Argentina Fights Large Dengue Outbreak with Atomic Radiation
As the world grapples with pandemics, the South American country of Argentina is fighting one of its worst dengue outbreaks in recent years. The mosquito-borne disease has recorded over 41,000 cases in the country this year, which is significantly higher than the equivalent level of previous years of large outbreaks in 2020 and 2016, according to government data. Marianela García Alba, a biologist from the National Atomic Energy Commission (CNEA), said that “this mosquito, due to the increase in temperature in our country and the world… is capable of spreading further. Its population continues to move further south.”
To fight mosquitoes, CNEA biologists have been experimenting with atomic sterilization since 2016. They are sterilizing 10,000 males a week and aim to increase that number to 500,000. They hope to release the first batch of sterilized males in November. The sterilized mosquitoes are released into the wild, where they mate with wild females that result in offspring that are not viable. Through the successive release of such males, they aim to reduce the population of the vector mosquito.
Biologists are using ionizing energy to sterilize mosquitoes, which alters their DNA. The same radiation used in X-rays is being used to sterilize pests, aiding efforts to control diseases like chikungunya, dengue fever, and Zika. According to García Alba, the mosquitoes’ technique aims to suppressed the mosquito population without bringing any harm to the local ecosystem.
Dengue is transmitted by the bite of the Aedes aegypti mosquito, and its symptoms include fever, eye pain, headache, muscle and joint pain, nausea, vomiting, and fatigue.

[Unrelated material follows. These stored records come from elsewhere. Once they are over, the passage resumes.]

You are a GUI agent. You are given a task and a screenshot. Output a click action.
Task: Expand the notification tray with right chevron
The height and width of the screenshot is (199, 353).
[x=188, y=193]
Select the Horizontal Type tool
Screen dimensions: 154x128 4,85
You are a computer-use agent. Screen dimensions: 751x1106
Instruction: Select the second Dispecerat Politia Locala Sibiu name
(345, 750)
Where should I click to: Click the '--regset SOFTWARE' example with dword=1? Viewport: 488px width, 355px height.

The atomic radiation method aims to reduce the dengue outbreak in Argentina without harming the environment or natural resources.

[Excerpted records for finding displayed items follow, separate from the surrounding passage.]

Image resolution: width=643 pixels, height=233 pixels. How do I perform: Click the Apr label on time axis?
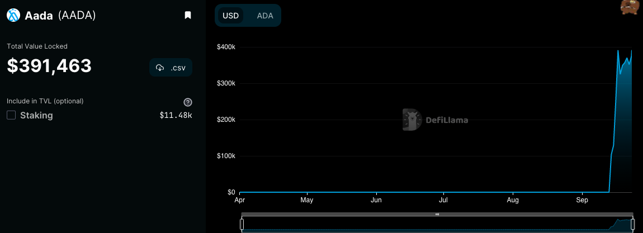(239, 200)
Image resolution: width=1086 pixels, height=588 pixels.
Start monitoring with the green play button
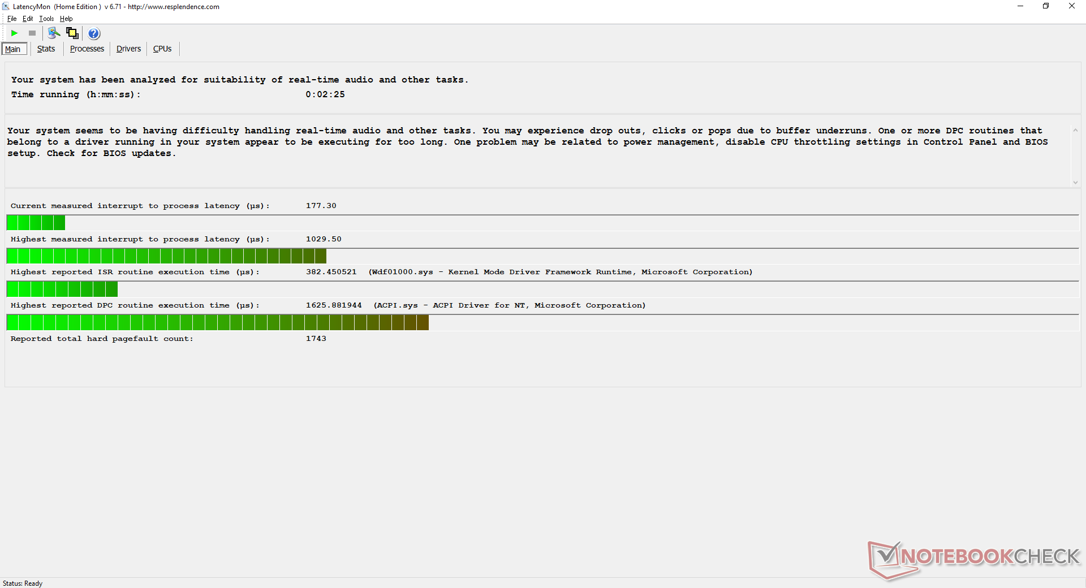click(x=15, y=33)
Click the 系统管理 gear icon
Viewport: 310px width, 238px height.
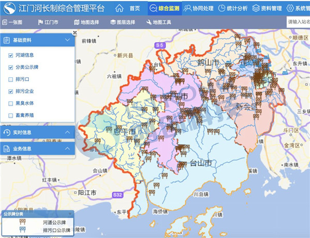click(290, 8)
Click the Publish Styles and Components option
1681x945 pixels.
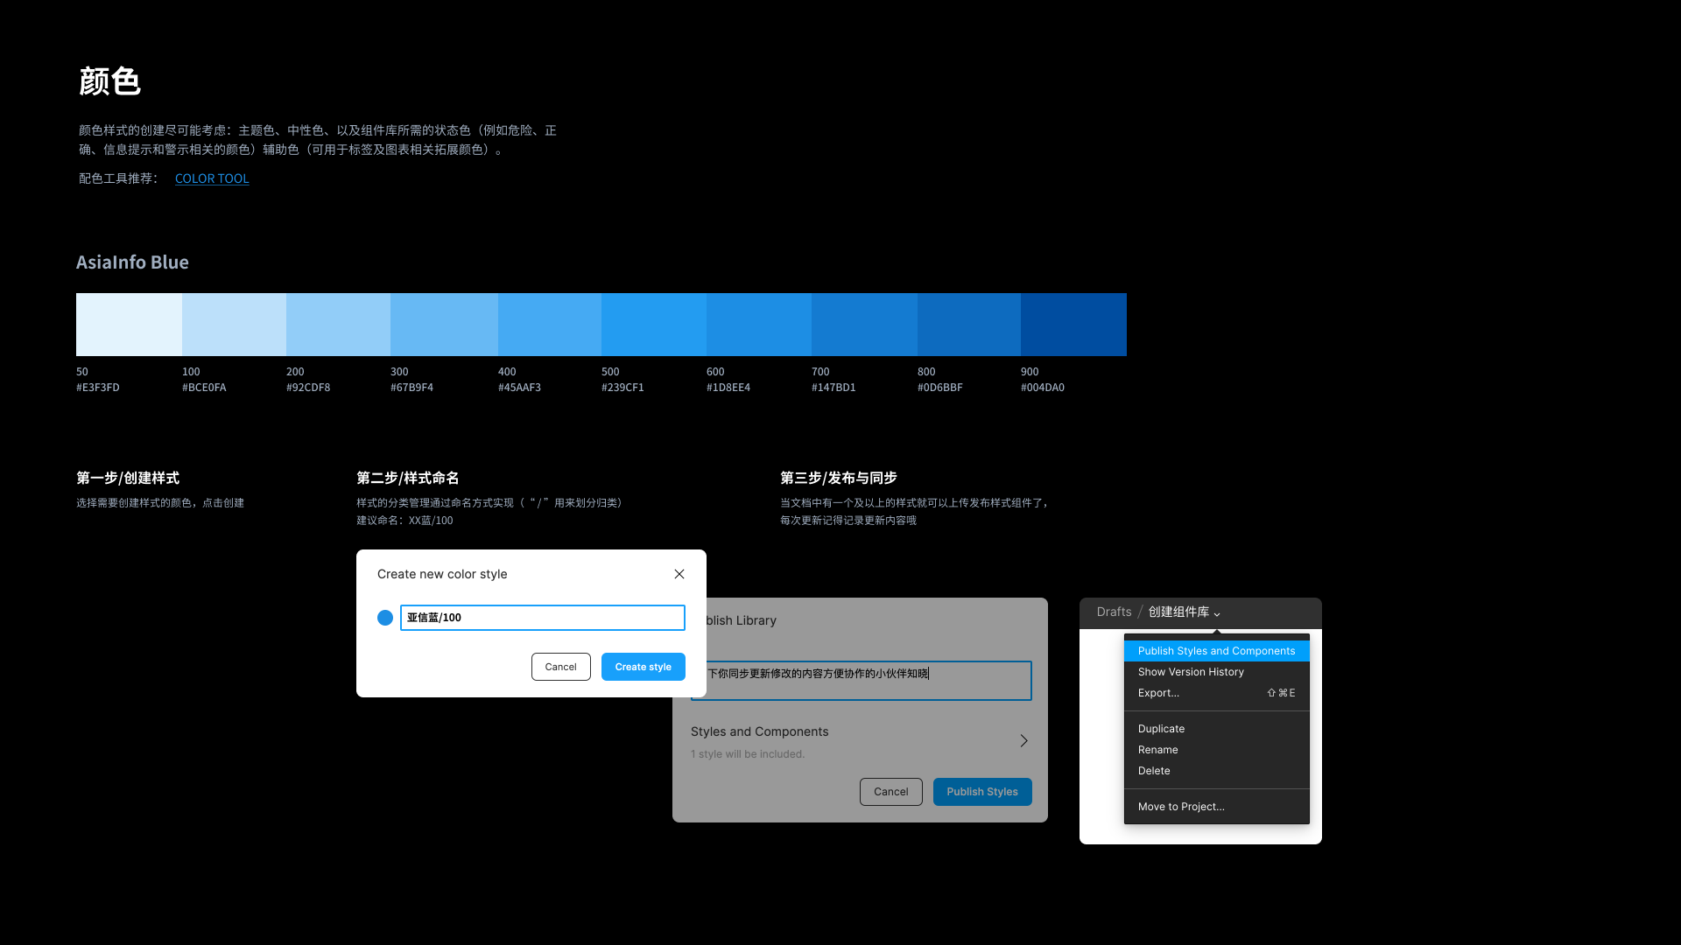1216,649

As per information from the source, similar techniques to sterilize pests using the same radiation found in X-rays have been in use for decades, aiding global efforts to control vector-borne diseases. By using atomic radiation for pest control, biologists hope to see a significant reduction in the dengue outbreak in Argentina soon.
In conclusion, Argentina’s endeavors to fight mosquito-borne diseases through atomic radiation are commendable. This approach proves to be beneficial in controlling diseases without harming the environment or natural resources. The success of atomic radiation in pest control could save millions of lives globally, making it a promising response for this and future outbreaks.